## PROBLEM DETAILS
Pull every line with "agent" from the material.

____

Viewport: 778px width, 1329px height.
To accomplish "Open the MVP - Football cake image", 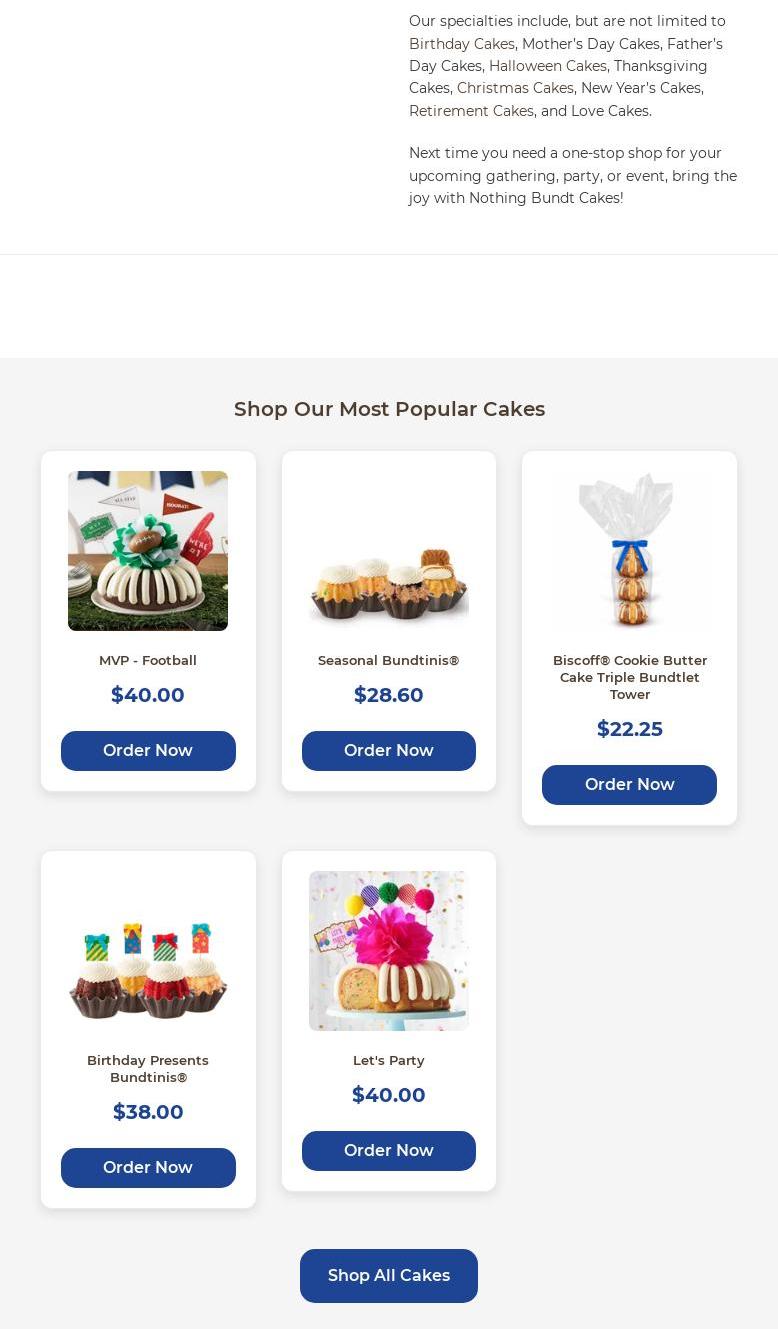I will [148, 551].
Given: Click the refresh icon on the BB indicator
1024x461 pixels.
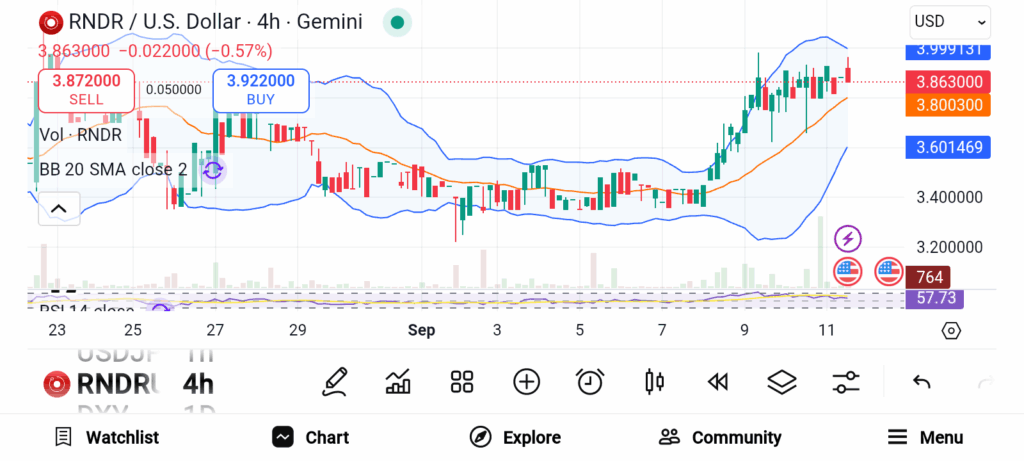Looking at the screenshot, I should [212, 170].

____

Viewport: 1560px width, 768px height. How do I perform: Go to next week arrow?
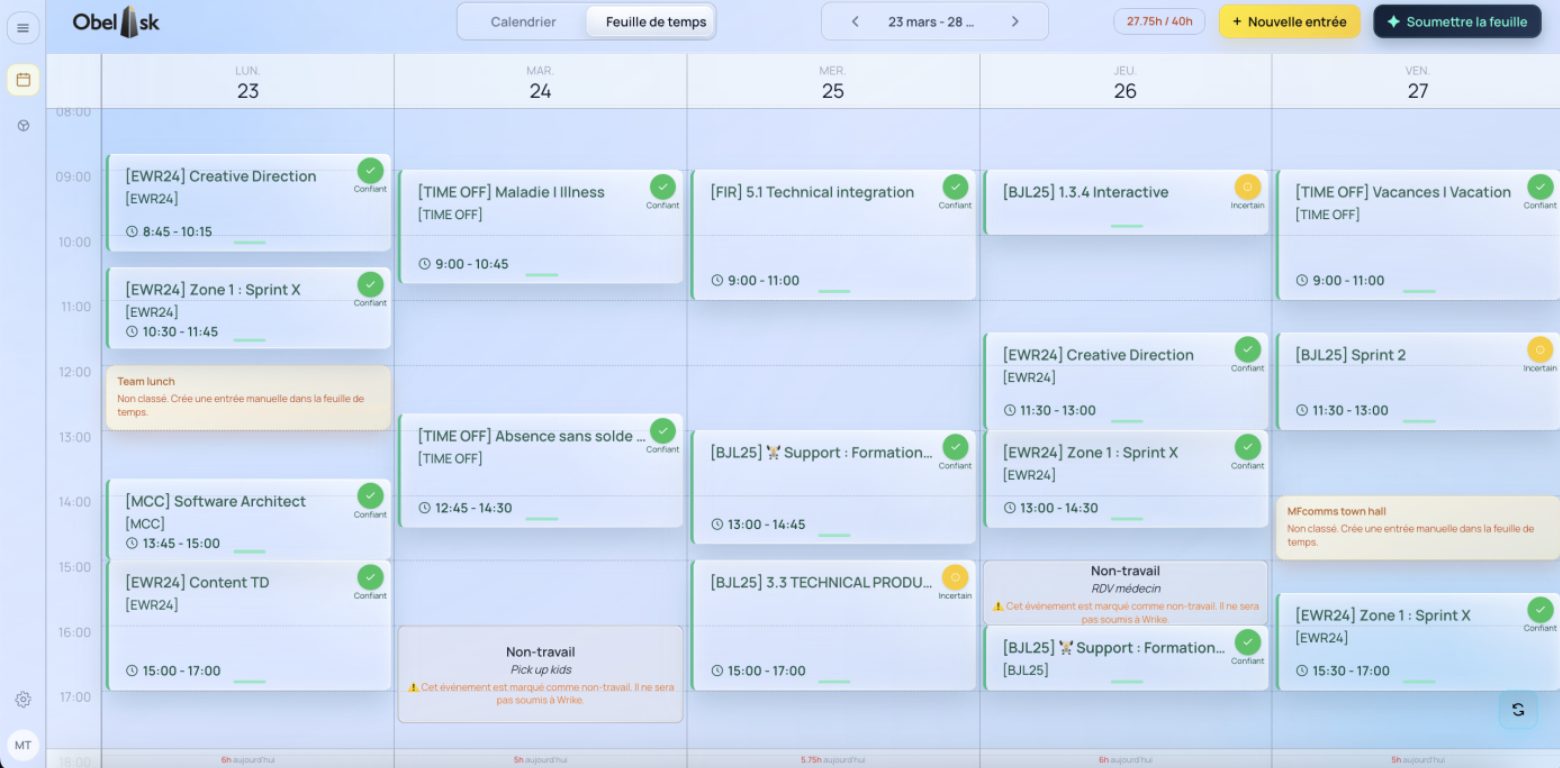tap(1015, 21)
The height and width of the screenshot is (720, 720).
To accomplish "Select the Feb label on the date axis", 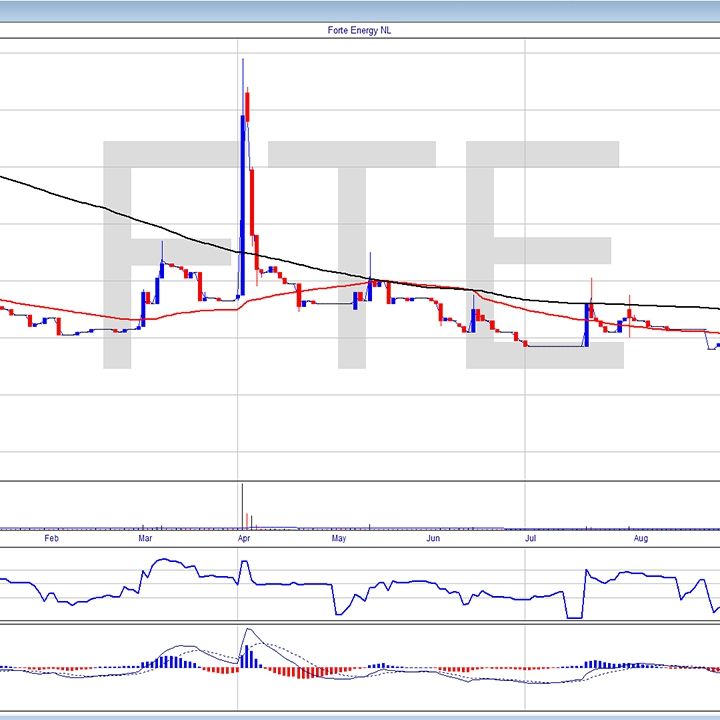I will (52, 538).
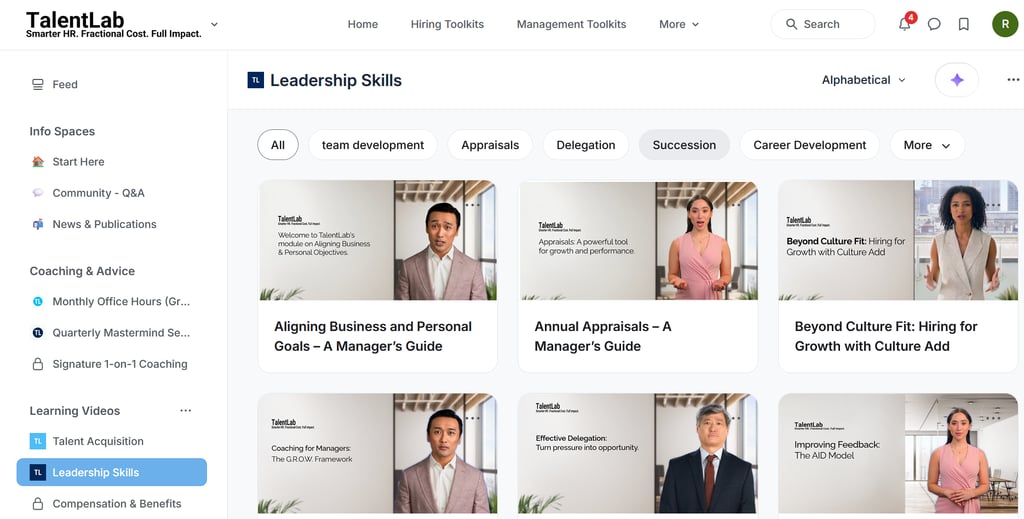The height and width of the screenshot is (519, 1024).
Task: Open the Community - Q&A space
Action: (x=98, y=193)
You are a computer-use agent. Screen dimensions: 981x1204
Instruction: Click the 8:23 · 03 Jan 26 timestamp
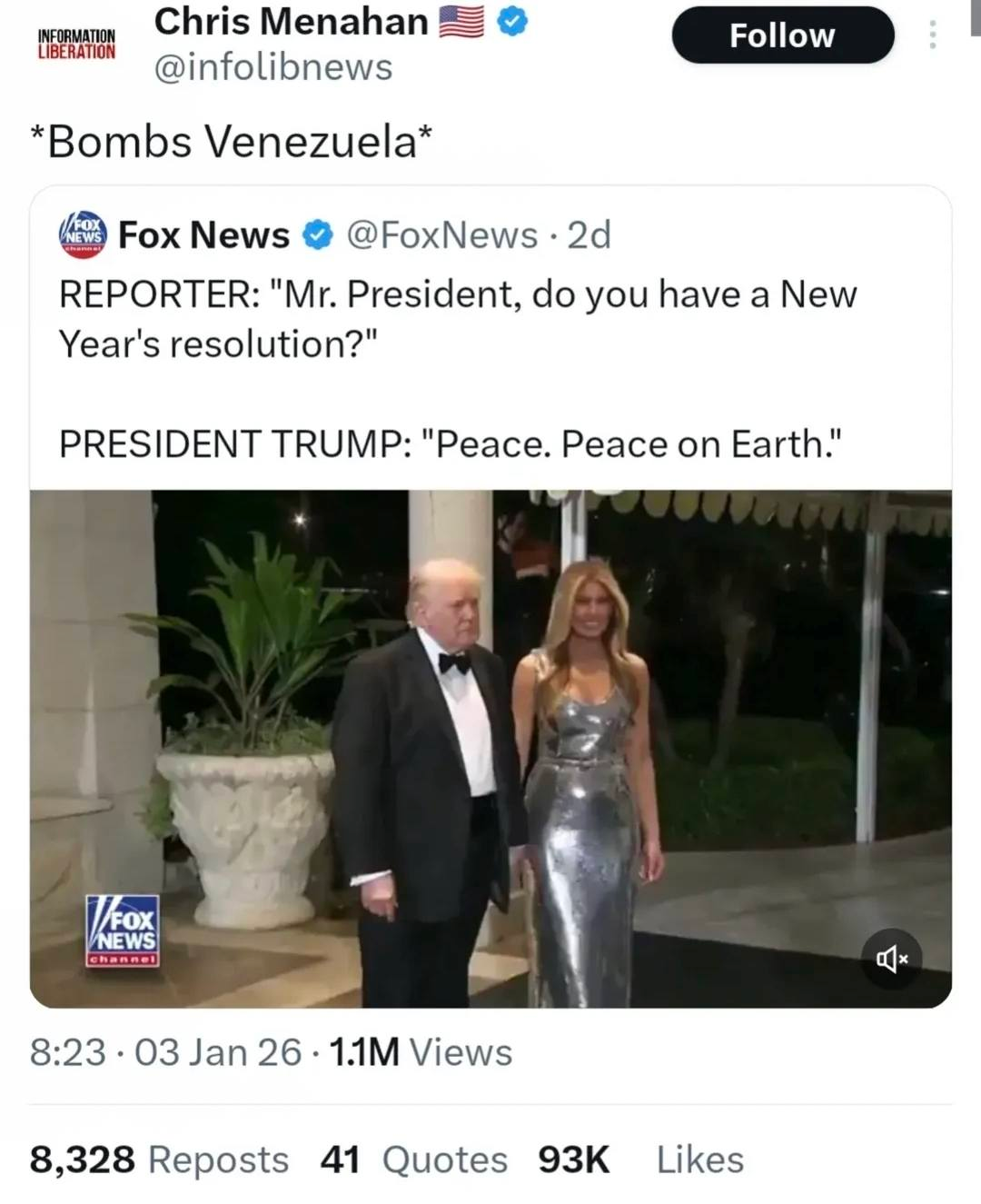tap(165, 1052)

____

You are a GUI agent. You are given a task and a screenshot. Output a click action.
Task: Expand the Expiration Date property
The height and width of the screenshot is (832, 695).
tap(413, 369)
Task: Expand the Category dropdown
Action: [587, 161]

____

## RESPONSE TO THIS EXERCISE
You are a computer-use agent. Screen dimensions: 981x1204
You are a GUI agent. You are given a task and a screenshot. Output a click action.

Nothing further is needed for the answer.